Più che le notizie e le immagini che giungevano dall’Italia e via via dal resto d’Europa, a far cambiare idea a Johnson è stato un modello matematico del Covid-19 Response Team dell’Imperial College di Londra, consulente del governo. Lo stesso modello che, secondo alcune ricostruzioni, avrebbe spinto anche Donald Trump a cambiare radicalmente il suo atteggiamento.

La strategia messa a punto dagli esperti dell’Imperial College prevede due fasi: “mitigazione”, nella quale l’obiettivo è principalmente rallentare l’impatto del virus; e “soppressione”, che punta a ridurre il tasso di trasmissione del virus in maniera così drastica che ciascun caso possa portare a meno di un’ulteriore infezione e la malattia si blocchi. In breve, la risposta cinese.

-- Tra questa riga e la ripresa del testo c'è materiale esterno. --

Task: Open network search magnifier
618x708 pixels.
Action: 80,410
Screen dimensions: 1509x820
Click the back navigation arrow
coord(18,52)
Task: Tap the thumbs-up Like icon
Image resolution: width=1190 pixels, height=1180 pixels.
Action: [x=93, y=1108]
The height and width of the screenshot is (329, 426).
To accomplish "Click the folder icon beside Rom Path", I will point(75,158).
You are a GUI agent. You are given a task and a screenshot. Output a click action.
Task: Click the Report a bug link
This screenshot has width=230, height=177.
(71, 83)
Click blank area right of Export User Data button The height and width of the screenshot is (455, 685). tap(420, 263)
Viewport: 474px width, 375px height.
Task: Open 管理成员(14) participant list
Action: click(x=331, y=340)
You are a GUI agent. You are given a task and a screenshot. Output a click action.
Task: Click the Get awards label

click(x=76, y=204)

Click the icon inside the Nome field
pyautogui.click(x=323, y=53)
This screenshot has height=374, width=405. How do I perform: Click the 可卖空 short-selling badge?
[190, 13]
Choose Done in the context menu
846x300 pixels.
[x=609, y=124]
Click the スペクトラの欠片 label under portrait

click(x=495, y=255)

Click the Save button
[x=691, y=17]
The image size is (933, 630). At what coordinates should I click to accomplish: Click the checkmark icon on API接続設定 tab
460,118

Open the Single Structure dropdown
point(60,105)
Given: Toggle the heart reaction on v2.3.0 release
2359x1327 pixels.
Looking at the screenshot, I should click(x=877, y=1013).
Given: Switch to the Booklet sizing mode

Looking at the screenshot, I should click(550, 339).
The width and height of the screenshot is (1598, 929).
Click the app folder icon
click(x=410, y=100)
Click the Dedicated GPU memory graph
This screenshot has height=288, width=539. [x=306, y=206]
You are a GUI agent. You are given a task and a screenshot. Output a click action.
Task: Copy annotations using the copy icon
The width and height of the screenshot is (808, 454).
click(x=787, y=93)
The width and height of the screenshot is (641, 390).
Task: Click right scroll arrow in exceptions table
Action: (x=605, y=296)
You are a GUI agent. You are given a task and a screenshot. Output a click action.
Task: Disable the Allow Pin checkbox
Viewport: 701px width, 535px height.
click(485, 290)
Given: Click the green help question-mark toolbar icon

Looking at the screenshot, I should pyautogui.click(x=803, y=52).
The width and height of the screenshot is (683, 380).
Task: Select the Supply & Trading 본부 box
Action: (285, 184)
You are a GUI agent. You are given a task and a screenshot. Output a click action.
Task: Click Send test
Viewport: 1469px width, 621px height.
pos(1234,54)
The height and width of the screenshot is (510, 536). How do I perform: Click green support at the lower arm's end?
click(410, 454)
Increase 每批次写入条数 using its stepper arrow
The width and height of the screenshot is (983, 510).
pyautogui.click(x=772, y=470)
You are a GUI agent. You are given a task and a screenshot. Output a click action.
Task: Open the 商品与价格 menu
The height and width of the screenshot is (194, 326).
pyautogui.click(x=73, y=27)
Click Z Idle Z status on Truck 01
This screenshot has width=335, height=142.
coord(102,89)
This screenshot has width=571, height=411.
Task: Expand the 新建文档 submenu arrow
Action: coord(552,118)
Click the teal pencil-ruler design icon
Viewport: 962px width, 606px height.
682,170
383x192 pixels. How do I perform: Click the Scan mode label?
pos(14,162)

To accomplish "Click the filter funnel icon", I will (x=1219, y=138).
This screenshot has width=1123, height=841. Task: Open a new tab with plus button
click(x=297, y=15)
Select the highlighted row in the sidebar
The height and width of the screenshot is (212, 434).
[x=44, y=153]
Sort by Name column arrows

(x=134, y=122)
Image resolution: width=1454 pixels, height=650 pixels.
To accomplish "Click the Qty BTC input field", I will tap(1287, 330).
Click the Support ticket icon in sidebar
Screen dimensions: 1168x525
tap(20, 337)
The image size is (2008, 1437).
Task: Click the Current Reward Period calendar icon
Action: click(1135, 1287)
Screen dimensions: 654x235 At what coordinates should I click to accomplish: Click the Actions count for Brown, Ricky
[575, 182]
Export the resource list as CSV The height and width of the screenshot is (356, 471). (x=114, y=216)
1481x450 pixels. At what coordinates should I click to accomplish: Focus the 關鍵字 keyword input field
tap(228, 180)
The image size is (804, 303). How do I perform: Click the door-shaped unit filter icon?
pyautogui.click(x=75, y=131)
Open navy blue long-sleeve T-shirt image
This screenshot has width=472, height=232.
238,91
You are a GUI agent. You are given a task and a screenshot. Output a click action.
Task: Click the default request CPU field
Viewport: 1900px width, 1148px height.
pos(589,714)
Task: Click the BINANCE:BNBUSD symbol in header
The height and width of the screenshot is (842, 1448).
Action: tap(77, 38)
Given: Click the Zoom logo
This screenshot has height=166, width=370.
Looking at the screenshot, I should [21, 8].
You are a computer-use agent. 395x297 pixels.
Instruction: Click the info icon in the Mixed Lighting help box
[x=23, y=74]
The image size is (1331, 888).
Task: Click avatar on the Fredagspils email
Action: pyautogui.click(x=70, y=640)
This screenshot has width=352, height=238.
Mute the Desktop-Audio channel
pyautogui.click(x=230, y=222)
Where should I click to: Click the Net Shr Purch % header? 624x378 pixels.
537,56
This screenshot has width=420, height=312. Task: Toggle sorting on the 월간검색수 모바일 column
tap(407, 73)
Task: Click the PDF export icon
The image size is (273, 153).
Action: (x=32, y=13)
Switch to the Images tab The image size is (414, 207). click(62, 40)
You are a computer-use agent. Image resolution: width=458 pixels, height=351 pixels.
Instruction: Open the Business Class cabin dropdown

Senza efficaci misure di “mitigazione”, secondo il modello dell’Imperial College, l’80% della popolazione verrebbe infettata, con circa 510mila morti nel solo Regno Unito. Senza contare l’impatto catastrofico sull’Nhs, il servizio sanitario nazionale britannico, che entro la seconda settimana di aprile risulterebbe al collasso. Anche con le misure di mitigazione messe in atto da Johnson prima del lockdown (autoisolamento di 14 giorni per chi ha sintomi e i loro familiari, particolare attenzione per gli anziani e invito ai cittadini ad evitare assembramenti), la richiesta di posti letto negli ospedali avrebbe superato di otto volte la capacità attuale.

La “mitigazione”, in breve, sarebbe comunque stata un disastro. Ecco allora la necessità di misure draconiane, dannose per l’economia, ma sicuramente più efficaci contro il virus. Il lockdown all’italiana, insomma. Nel modello dell’Imperial College si sottolinea però che la serrata totale ai fini della “soppressione” del virus non basta. Per fermare il Covid-19 serve comunque un’immunità di gregge, oppure un vaccino. Se infatti le restrizioni venissero revocate troppo presto, si avrebbe una ripresa di casi e focolai. E’ per questo che a Londra si guardano con attenzione i dati cinesi e quelli italiani e degli altri Paesi che sono in anticipo di qualche settimana nella curva del virus rispetto al Regno Unito.

Uno sguardo ai diagrammi deve aver convinto Johnson che il suo approccio iniziale, con il quale ha cercato di preservare la normalità della vita sociale (e una percentuale del pil) nelle prime settimane del virus non poteva funzionare. Prima ancora dell’annuncio delle prime, timide misure restrittive e molto prima del lockdown, molti ospedali britannici (a Londra in particolare) erano già in emergenza. Stesse situazioni e scene viste in Italia e in altri Paesi come la Spagna: insufficienti misure di protezione per il personale e mancanza di un numero adeguato di strutture di rianimazione, mentre il conteggio delle vittime sale.

Sul premier, come sulla gran parte dei leader mondiali, pesa ora il dilemma: avere agito troppo tardi o avere innescato una crisi economica senza precedenti? In entrambi i casi, la risposta è affidata alla Storia, l’unica che darà un giudizio definitivo, al di là delle quotidiane polemiche giornalistiche. Su Johnson, che nel frattempo potrebbe avere infettato mezzo governo e anche la fidanzata Carrie Symonds, che è incinta, pesa anche un altro fardello. Il virus ha colpito anche la famiglia reale, che prima della serrata decisa dal premier ha continuato a mostrarsi in pubblico e a stringere mani come se nulla fosse, fedele come sempre al proprio ruolo, mai in contrasto col governo.

L’erede al trono, Carlo, è positivo al Covid-19. Nulla è dato sapere sulla regina Elisabetta, tra pochi giorni 94enne, barricata nel Castello di Windsor, mentre il secondo in successione, William, è tenuto a debita distanza sia dal padre che dalla nonna. Anche il futuro della Corona potrebbe passare per le scelte fatte da Downing Street.